Print the data once more, exactly as supplied.

Start of Block

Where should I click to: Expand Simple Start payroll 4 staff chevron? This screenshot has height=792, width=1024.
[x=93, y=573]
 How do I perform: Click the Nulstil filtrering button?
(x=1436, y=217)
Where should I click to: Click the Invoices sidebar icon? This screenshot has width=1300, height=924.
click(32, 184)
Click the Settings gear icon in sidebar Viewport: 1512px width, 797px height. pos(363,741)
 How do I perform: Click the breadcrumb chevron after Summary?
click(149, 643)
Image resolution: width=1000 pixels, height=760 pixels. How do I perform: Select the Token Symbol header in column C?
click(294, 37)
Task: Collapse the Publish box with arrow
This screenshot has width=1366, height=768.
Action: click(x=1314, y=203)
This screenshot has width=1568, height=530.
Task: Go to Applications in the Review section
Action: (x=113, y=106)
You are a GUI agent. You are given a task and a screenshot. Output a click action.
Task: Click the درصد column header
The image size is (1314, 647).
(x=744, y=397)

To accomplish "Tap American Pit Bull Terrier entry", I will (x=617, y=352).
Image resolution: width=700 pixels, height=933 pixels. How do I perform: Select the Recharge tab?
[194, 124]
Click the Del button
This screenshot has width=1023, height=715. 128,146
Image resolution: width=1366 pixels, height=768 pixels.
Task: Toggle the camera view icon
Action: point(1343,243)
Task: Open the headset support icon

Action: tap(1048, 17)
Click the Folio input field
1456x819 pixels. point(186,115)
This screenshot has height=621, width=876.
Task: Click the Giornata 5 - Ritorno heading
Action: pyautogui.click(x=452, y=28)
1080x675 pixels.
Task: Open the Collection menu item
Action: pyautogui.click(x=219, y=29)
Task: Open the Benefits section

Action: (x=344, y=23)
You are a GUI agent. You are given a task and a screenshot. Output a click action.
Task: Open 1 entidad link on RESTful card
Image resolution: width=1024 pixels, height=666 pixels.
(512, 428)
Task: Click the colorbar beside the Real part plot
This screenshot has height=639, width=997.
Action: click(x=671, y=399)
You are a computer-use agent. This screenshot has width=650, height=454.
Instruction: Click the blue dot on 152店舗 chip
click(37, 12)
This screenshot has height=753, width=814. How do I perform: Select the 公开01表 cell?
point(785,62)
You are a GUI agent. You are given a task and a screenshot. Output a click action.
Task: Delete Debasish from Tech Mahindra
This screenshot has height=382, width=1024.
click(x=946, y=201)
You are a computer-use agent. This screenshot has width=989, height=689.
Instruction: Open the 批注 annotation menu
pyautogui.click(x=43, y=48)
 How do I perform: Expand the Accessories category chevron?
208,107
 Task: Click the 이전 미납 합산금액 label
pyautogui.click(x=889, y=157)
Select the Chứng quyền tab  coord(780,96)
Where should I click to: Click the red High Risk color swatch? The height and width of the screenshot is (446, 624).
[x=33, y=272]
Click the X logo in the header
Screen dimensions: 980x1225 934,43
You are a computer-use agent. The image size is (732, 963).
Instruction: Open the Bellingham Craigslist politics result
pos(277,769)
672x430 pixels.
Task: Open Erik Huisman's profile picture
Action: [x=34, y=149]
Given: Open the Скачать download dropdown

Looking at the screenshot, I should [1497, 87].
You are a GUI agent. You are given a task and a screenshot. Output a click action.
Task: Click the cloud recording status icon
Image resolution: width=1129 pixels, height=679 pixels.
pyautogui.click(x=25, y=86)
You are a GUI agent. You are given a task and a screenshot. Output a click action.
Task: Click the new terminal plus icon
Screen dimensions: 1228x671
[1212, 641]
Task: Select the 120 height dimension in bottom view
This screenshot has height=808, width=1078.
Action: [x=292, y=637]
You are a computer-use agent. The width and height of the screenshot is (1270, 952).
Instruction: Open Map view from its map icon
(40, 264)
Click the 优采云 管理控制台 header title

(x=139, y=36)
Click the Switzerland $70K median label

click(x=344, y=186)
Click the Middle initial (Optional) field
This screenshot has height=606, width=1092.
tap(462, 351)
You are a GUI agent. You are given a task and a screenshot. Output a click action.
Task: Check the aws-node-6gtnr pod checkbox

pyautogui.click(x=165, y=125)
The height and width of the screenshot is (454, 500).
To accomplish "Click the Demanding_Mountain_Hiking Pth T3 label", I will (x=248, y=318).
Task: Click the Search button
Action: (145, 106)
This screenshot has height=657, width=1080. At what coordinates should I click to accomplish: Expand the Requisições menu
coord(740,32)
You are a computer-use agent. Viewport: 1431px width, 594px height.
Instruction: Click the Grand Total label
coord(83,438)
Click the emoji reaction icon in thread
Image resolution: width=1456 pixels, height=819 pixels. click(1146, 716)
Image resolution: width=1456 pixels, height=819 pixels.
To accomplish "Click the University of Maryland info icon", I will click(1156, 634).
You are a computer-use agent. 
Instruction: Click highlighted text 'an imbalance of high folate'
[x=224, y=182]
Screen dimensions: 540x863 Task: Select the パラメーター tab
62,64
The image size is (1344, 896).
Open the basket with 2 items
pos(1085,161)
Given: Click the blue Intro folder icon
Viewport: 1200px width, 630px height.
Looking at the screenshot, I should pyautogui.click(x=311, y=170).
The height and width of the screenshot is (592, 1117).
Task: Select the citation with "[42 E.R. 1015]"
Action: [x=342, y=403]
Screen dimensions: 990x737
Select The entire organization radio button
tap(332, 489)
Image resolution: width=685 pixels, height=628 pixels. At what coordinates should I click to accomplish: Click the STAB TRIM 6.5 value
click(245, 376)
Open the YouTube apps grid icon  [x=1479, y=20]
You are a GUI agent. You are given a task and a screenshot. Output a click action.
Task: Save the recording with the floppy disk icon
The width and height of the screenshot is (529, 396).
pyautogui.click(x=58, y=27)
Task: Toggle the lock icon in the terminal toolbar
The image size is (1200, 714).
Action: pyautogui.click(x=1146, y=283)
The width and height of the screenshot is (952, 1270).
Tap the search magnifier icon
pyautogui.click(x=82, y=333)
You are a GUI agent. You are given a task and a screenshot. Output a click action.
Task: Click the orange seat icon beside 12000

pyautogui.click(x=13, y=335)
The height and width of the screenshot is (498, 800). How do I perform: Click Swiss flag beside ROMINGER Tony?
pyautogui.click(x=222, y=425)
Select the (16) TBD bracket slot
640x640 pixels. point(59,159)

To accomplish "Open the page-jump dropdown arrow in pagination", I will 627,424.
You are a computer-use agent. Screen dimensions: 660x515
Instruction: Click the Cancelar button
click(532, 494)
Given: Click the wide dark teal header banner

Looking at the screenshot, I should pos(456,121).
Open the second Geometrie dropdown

End of Block

■ **Task result**:
Where should I click to: Expand Simple Start payroll 4 staff chevron? This screenshot has height=792, width=1024.
[x=93, y=573]
 How do I perform: Click the Nulstil filtrering button?
(x=1436, y=217)
Where should I click to: Click the Invoices sidebar icon? This screenshot has width=1300, height=924.
click(32, 184)
Click the Settings gear icon in sidebar Viewport: 1512px width, 797px height. pos(363,741)
 How do I perform: Click the breadcrumb chevron after Summary?
click(149, 643)
Image resolution: width=1000 pixels, height=760 pixels. How do I perform: Select the Token Symbol header in column C?
click(294, 37)
Task: Collapse the Publish box with arrow
This screenshot has width=1366, height=768.
Action: click(x=1314, y=203)
This screenshot has width=1568, height=530.
Task: Go to Applications in the Review section
Action: (x=113, y=106)
You are a GUI agent. You are given a task and a screenshot. Output a click action.
Task: Click the درصد column header
The image size is (1314, 647).
(x=744, y=397)

To accomplish "Tap American Pit Bull Terrier entry", I will (x=617, y=352).
Image resolution: width=700 pixels, height=933 pixels. How do I perform: Select the Recharge tab?
[194, 124]
Click the Del button
This screenshot has width=1023, height=715. 128,146
Image resolution: width=1366 pixels, height=768 pixels.
Task: Toggle the camera view icon
Action: point(1343,243)
Task: Open the headset support icon

Action: tap(1048, 17)
Click the Folio input field
1456x819 pixels. point(186,115)
This screenshot has height=621, width=876.
Task: Click the Giornata 5 - Ritorno heading
Action: pyautogui.click(x=452, y=28)
1080x675 pixels.
Task: Open the Collection menu item
Action: pyautogui.click(x=219, y=29)
Task: Open the Benefits section

Action: (x=344, y=23)
You are a GUI agent. You are given a task and a screenshot. Output a click action.
Task: Open 1 entidad link on RESTful card
Image resolution: width=1024 pixels, height=666 pixels.
(512, 428)
Task: Click the colorbar beside the Real part plot
This screenshot has height=639, width=997.
Action: click(x=671, y=399)
You are a computer-use agent. This screenshot has width=650, height=454.
Instruction: Click the blue dot on 152店舗 chip
click(37, 12)
This screenshot has height=753, width=814. How do I perform: Select the 公开01表 cell?
point(785,62)
You are a GUI agent. You are given a task and a screenshot. Output a click action.
Task: Delete Debasish from Tech Mahindra
This screenshot has height=382, width=1024.
click(x=946, y=201)
You are a computer-use agent. This screenshot has width=989, height=689.
Instruction: Open the 批注 annotation menu
pyautogui.click(x=43, y=48)
 How do I perform: Expand the Accessories category chevron?
208,107
 Task: Click the 이전 미납 합산금액 label
pyautogui.click(x=889, y=157)
Select the Chứng quyền tab  coord(780,96)
Where should I click to: Click the red High Risk color swatch? The height and width of the screenshot is (446, 624).
[x=33, y=272]
Click the X logo in the header
Screen dimensions: 980x1225 934,43
You are a computer-use agent. The image size is (732, 963).
Instruction: Open the Bellingham Craigslist politics result
pos(277,769)
672x430 pixels.
Task: Open Erik Huisman's profile picture
Action: [x=34, y=149]
Given: Open the Скачать download dropdown

Looking at the screenshot, I should [1497, 87].
You are a GUI agent. You are given a task and a screenshot. Output a click action.
Task: Click the cloud recording status icon
Image resolution: width=1129 pixels, height=679 pixels.
pyautogui.click(x=25, y=86)
You are a GUI agent. You are given a task and a screenshot. Output a click action.
Task: Click the new terminal plus icon
Screen dimensions: 1228x671
[1212, 641]
Task: Select the 120 height dimension in bottom view
This screenshot has height=808, width=1078.
Action: [x=292, y=637]
You are a computer-use agent. The width and height of the screenshot is (1270, 952).
Instruction: Open Map view from its map icon
(40, 264)
Click the 优采云 管理控制台 header title

(x=139, y=36)
Click the Switzerland $70K median label

click(x=344, y=186)
Click the Middle initial (Optional) field
This screenshot has height=606, width=1092.
tap(462, 351)
You are a GUI agent. You are given a task and a screenshot. Output a click action.
Task: Check the aws-node-6gtnr pod checkbox

pyautogui.click(x=165, y=125)
The height and width of the screenshot is (454, 500).
To accomplish "Click the Demanding_Mountain_Hiking Pth T3 label", I will (x=248, y=318).
Task: Click the Search button
Action: (145, 106)
This screenshot has height=657, width=1080. At what coordinates should I click to accomplish: Expand the Requisições menu
coord(740,32)
You are a computer-use agent. Viewport: 1431px width, 594px height.
Instruction: Click the Grand Total label
coord(83,438)
Click the emoji reaction icon in thread
Image resolution: width=1456 pixels, height=819 pixels. click(1146, 716)
Image resolution: width=1456 pixels, height=819 pixels.
To accomplish "Click the University of Maryland info icon", I will click(1156, 634).
You are a computer-use agent. 
Instruction: Click highlighted text 'an imbalance of high folate'
[x=224, y=182]
Screen dimensions: 540x863 Task: Select the パラメーター tab
62,64
The image size is (1344, 896).
Open the basket with 2 items
pos(1085,161)
Given: Click the blue Intro folder icon
Viewport: 1200px width, 630px height.
Looking at the screenshot, I should pyautogui.click(x=311, y=170).
The height and width of the screenshot is (592, 1117).
Task: Select the citation with "[42 E.R. 1015]"
Action: [x=342, y=403]
Screen dimensions: 990x737
Select The entire organization radio button
tap(332, 489)
Image resolution: width=685 pixels, height=628 pixels. At what coordinates should I click to accomplish: Click the STAB TRIM 6.5 value
click(245, 376)
Open the YouTube apps grid icon  [x=1479, y=20]
You are a GUI agent. You are given a task and a screenshot. Output a click action.
Task: Save the recording with the floppy disk icon
The width and height of the screenshot is (529, 396).
pyautogui.click(x=58, y=27)
Task: Toggle the lock icon in the terminal toolbar
The image size is (1200, 714).
Action: pyautogui.click(x=1146, y=283)
The width and height of the screenshot is (952, 1270).
Tap the search magnifier icon
pyautogui.click(x=82, y=333)
You are a GUI agent. You are given a task and a screenshot. Output a click action.
Task: Click the orange seat icon beside 12000

pyautogui.click(x=13, y=335)
The height and width of the screenshot is (498, 800). How do I perform: Click Swiss flag beside ROMINGER Tony?
pyautogui.click(x=222, y=425)
Select the (16) TBD bracket slot
640x640 pixels. point(59,159)

To accomplish "Open the page-jump dropdown arrow in pagination", I will 627,424.
You are a computer-use agent. Screen dimensions: 660x515
Instruction: Click the Cancelar button
click(532, 494)
Given: Click the wide dark teal header banner

Looking at the screenshot, I should pos(456,121).
Open the second Geometrie dropdown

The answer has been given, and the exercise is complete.